Relationships:Teenager in Love' (cont.)

Event_Moderator At what point can a parent be too lenient with a dating teen?

Kimberly_Kirberger Once again, how much control do we really have over our teenagers is the real question here. Our teenager gets in a car and goes on a date; all we can do is hope we have instilled in them values and all the information that they need to make life choices.

Event_Moderator What do you think of the current trend of group sleepovers (like prom night) even if the parents are at home?

Kimberly_Kirberger I think it's fine. I know lots of teenagers that do that and they tell me the truth about what goes on and there's nothing going on that needs to be worried about.

Event_Moderator How should a single parent handle dating in front of their teenager? Are there any specific do's or don'ts?

Kimberly_Kirberger I think the most important thing is that whoever the parent is dating, they need to have some kind of relationship with the child, whether it just be a respectful "Hello, how are you." There needs to be some connection between that person and your children. Other than that, just basic good sense. You don't want to be on the couch making out and have your teenager walk in.

Event_Moderator How can a teenager get a reluctant parent to listen to their concerns and problems?

Kimberly_Kirberger I think the best thing to do is tell your parents that you want to have a talk with them. Schedule a time, ask them for a time when they can give you their undivided attention so that you set it up, letting them know it's important to you. Then, when you do sit down with them, be calm and just talk to them about what you're feeling and try not to blame them or make them wrong. Talk to them about what's going on for you and how you feel about it.

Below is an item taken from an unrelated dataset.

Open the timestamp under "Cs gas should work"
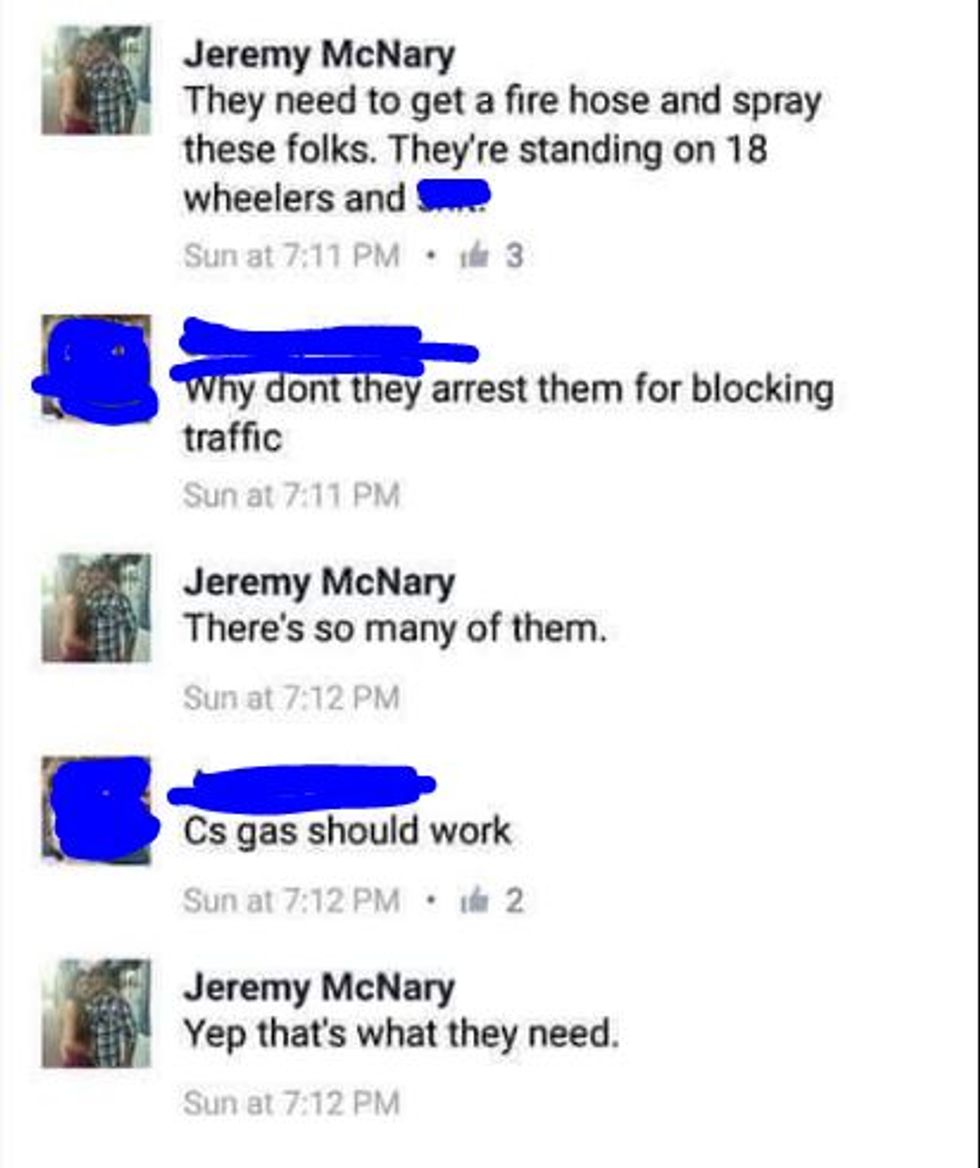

That works both ways.

Event_Moderator How much affection should parents show (and not show) each other in front of their kids?

Kimberly_Kirberger I think affection is a great thing to show in front of your kids but not sexual affection.

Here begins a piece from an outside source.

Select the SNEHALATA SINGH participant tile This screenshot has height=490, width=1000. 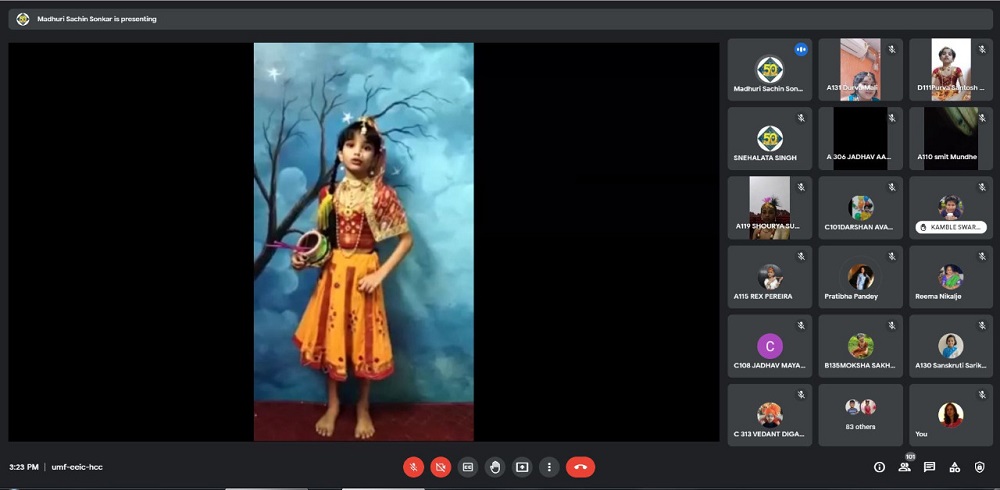coord(769,139)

Event_Moderator I know that we all need to make our own mistakes, but why doesn't my son listen to any of my advice when it comes to relationships?

Kimberly_Kirberger Because he's a teenager. I have a son and he doesn't listen to me either.

Event_Moderator What advice can you give to a parent who is having a hard time coping with a newly dating teen?

Kimberly_Kirberger There's a great book called, "Uncommon Sense" for parents of teenagers. It's by Mike Rivera. If she reads this book, it'll really help.

Event_Moderator The pressure on today's teens must be immense. Are they growing up too fast and becoming too sophisticated too soon?

Kimberly_Kirberger I tend to think that there's no such thing as too fast or too soon. It's just what is. And we do need to have compassion for the fact that they are under a lot more pressure than we sometimes realize.

Event_Moderator How can I protect my daughter when I see her making such obvious mistakes over and over?

Kimberly_Kirberger When our children become teenagers, we can no longer control them in the way we could when they were younger. All we can do is keep reminding them what they're doing right. If she ever made one right choice, remind her of that and remind her of how much happier she was when she made that right choice. That's really all we can do because part of being a teenager is having to make your own choices, make your own mistakes and, as parents, we can only try to empower them. We can't change what they do.

Event_Moderator Why is it that some teens seem so troubled and tormented and others seem to have such an easier time?

Kimberly_Kirberger Once again, this is something I wonder about a lot myself. There are a lot of teenagers that are really suffering. Sometimes I think it's because they aren't able to talk about the things they're going through and work those things out. And so they feel very lonely. They feel like they're the only ones going through what they're going through. All the letters that I receive from teenagers, about 100 a day, they always say that until they read the Chicken Soup Books or the Teen Love book, they thought they were the only ones going through what they were going through. I think the most important thing is for them to know that they're not alone.

Event_Moderator Are teens today almost too savvy for their own good?

Kimberly_Kirberger I don't think so.

Event_Moderator Do you have a personal story of teenage love you can share?

Kimberly_Kirberger When I was in Jr. High, I had a boyfriend who I was madly in love with and who was my boyfriend for 2 years. One day my dad came home from work and announced that we had to move. I was devastated. I remember, to this day, how much I suffered having to leave this guy and move 1000 miles away. I think this memory is part of the reason that I chose to work with teenagers and part of the reason that I understand how hard it is for them to go through break-ups or to just live the day-to-day life of a teenager.

Event_Moderator Do you think separate schools is a good idea, especially for girls?

Kimberly_Kirberger I think that there's pros and cons to both. I think that when girls and boys are in school together, there's a lot of experience and lessons that they get that they might not get in separate schools. But then in separate schools, they're able to focus more on their education and less on their relationships.

Event_Moderator Is it unhealthy to suppress sexual urges? Why or why not?

Kimberly_Kirberger That depends on what that means. I think it's normal for teenagers to masturbate but I don't think a teenager that has a sexual urge should go out and have sex so that they don't suppress their sexual urge.